Die verheerenden Terroranschläge am 11. September waren nicht nur Anschläge auf Amerika, sondern auch Anschläge auf das westliche Gesellschafts- und Wirtschaftssystem insgesamt. Schließlich wurde deshalb auch das World Trade Center als Ziel ausgewählt, das als besonders (auch im wörtlichen Sinne) herausragendes Symbol für das finanzielle Nervenzentrum des Kapitalismus im Herzen New Yorks stand. Es ist klar, dass diese Katastrophe für Tausende von Menschen auch schwerwiegende wirtschaftliche Folgen nach sich ziehen wird. Um diese jedoch in ihrer vollen Tragweite abschätzen zu können, ist es noch zu früh, denn zu viele Fragen sind derzeit noch nicht beantwortet.

Bis zu diesem Tag war noch vieles unklar. Am 7. Oktober begannen die USA mit Militärschlägen gegen Ziele in Afghanistan, doch es kann nicht vorausgeahnt werden, wie Politik und Militär weiter agieren werden, wann wer wo und in welchem Ausmaß Vergeltungsschläge durchführen wird, wie etwaige Gegenreaktionen darauf ausfallen werden usw. Davon hängen aber wiederum die Reaktionen der Märkte, der Börsen, der Investoren und der Konsumenten und schließlich auch weitere Maßnahmen der Wirtschaftspolitik ab.

Eine zusätzliche Schwierigkeit liegt darin, dass - wenn auch gewisse Vermutungen aus früheren Kriegen (Golfkrieg) oder Schocks (Erdölpreisschocks) abgeleitet werden können - historische Vorbilder fehlen, aus welchen auf etwaige zu erwartende Verhaltensmuster geschlossen werden könnte. Der wirtschaftlichen Analyse bleibt derzeit aufgrund der enorm gestiegenen Unsicherheiten also nichts anderes übrig, als auf Prognosen zu verzichten und bloß Vermutungen anzustellen. Sinnvollerweise wird dabei von einer »Normalvariante« ausgegangen, die keine politisch-militärische Eskalation unterstellt und von besonnenen Reaktionen aller Betroffenen ausgeht.
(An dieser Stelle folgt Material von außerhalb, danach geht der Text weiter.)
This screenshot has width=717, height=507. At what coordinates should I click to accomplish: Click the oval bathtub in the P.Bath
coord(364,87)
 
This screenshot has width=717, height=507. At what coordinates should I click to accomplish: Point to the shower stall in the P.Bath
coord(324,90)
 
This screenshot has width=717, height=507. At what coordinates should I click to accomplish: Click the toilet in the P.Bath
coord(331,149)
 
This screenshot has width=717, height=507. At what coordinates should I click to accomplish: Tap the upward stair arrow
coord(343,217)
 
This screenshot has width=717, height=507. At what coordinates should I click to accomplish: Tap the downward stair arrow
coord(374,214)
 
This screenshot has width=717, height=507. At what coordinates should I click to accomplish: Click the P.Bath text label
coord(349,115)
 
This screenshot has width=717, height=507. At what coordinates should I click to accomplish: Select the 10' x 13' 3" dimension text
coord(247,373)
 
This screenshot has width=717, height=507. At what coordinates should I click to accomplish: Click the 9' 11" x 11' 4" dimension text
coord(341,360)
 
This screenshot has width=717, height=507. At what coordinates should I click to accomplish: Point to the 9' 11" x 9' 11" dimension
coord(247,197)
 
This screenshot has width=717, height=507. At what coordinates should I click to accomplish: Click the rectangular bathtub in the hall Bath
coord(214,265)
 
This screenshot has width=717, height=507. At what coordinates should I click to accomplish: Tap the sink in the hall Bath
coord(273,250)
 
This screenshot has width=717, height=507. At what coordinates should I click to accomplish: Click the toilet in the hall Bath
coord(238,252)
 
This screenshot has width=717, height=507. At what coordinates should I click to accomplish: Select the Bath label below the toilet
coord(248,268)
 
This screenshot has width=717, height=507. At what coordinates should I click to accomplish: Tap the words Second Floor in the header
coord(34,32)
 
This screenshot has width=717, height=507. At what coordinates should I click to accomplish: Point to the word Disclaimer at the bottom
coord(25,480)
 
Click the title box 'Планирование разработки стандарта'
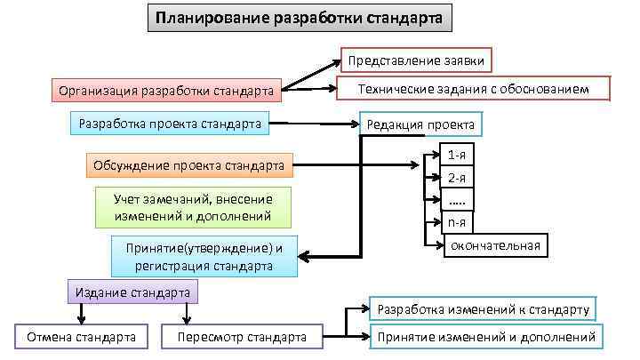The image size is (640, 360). point(300,18)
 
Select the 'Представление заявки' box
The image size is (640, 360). point(417,60)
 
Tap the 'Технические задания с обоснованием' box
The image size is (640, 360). point(473,88)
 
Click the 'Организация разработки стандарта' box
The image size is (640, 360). point(164,90)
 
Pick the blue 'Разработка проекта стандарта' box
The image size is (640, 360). point(170,124)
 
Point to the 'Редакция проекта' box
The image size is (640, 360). point(420,124)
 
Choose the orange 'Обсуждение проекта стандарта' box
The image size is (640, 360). point(190,165)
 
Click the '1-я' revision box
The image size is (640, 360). point(457,155)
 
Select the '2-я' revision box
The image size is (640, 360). point(457,177)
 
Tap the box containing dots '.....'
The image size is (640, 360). point(457,199)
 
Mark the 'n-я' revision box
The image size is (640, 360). point(457,222)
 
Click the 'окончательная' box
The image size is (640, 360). point(495,245)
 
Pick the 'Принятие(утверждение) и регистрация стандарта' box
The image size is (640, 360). point(204,257)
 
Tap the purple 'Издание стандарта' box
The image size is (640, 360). point(132,292)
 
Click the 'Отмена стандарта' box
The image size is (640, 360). point(81,337)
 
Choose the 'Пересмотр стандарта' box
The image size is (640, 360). point(241,337)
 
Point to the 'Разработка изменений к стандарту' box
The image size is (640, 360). point(484,309)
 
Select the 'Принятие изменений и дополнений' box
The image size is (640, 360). point(485,337)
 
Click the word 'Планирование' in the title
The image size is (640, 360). point(202,18)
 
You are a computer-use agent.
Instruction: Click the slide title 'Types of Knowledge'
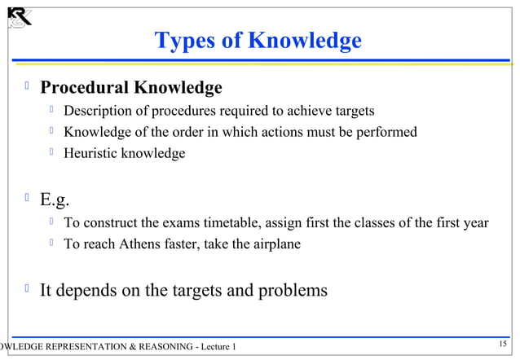click(258, 40)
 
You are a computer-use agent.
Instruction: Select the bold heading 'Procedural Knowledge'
click(131, 87)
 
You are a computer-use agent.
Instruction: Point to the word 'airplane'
click(275, 244)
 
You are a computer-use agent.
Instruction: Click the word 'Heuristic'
click(91, 152)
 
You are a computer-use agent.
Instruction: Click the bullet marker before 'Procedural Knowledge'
click(29, 86)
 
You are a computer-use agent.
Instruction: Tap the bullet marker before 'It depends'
click(29, 288)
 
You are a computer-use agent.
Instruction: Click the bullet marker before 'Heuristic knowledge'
click(51, 151)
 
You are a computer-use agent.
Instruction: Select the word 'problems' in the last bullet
click(292, 290)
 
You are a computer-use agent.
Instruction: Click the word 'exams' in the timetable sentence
click(175, 222)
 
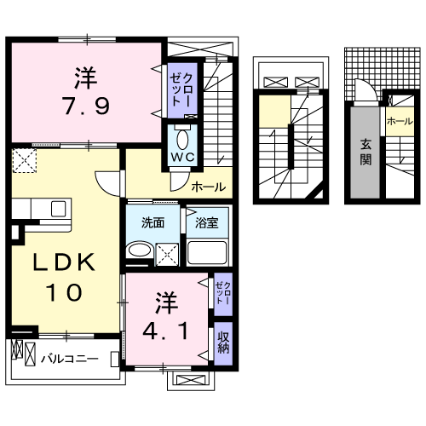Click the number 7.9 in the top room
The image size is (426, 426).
pos(84,108)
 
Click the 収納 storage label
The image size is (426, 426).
pos(223,343)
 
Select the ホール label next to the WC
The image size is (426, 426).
pos(209,187)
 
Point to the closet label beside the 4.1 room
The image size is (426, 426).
pos(222,294)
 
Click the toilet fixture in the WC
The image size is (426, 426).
pos(182,139)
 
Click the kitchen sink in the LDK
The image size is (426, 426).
pos(60,210)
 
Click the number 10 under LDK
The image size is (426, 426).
pos(64,292)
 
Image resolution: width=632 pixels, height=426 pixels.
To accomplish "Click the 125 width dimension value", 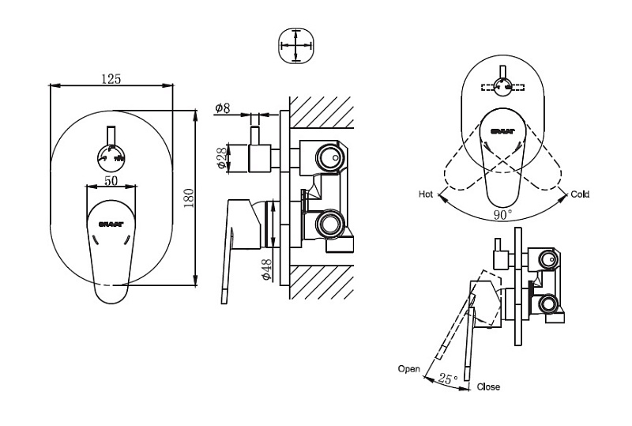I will pyautogui.click(x=111, y=78).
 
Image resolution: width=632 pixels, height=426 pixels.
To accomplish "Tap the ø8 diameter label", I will pyautogui.click(x=222, y=108).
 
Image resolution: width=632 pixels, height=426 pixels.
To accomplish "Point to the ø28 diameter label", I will pyautogui.click(x=222, y=157).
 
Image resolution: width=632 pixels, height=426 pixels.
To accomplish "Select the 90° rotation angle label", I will pyautogui.click(x=502, y=214).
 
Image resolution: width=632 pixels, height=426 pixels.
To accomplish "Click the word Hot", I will pyautogui.click(x=426, y=194).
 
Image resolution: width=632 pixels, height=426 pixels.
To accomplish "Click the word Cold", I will pyautogui.click(x=579, y=194).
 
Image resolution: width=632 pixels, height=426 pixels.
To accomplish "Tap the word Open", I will pyautogui.click(x=408, y=369).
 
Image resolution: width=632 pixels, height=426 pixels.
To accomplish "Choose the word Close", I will pyautogui.click(x=488, y=387).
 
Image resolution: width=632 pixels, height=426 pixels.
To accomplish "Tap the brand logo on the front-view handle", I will pyautogui.click(x=109, y=224).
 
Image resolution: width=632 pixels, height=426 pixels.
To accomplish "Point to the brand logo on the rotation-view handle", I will pyautogui.click(x=503, y=131).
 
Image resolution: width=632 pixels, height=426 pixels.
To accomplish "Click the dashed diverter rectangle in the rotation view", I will pyautogui.click(x=503, y=87).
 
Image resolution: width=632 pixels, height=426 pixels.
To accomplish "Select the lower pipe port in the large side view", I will pyautogui.click(x=327, y=224).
Allerdings muss dabei bewusst gemacht werden, dass daneben sehr wohl auch eine »Negativ-Variante«, die Gefahr einer tiefen Rezession, also eines deutlichen Rückschlages der gesamten Weltwirtschaft, existiert.

Ausgangslage: Weltwirtschaft an der Kippe zur Rezession

Schon vor dem Terrorattentat war es um die Lage der Weltwirtschaft nicht besonders gut bestellt. Wegen des unerwartet abrupten und heftigen Konjunktureinbruches in den USA und wegen der Kaufkraftschwächung in den ölimportierenden Ländern nach den enormen Erdölpreissteigerungen mussten seit Jahresmitte 2000 die Prognosen laufend abwärts revidiert werden. Schon im Sommer 2001 stand die Wirtschaft der USA am Rande einer Rezession. Japan und einige Regionen in Südamerika und Südostasien befanden sich bereits mitten in einer tiefen Krise, und auch in der Europäischen Union kam das Wirtschaftswachstum, das im Jahr 2000 noch bei 3,4 Prozent lag, zur Jahresmitte 2001 praktisch zum Stillstand.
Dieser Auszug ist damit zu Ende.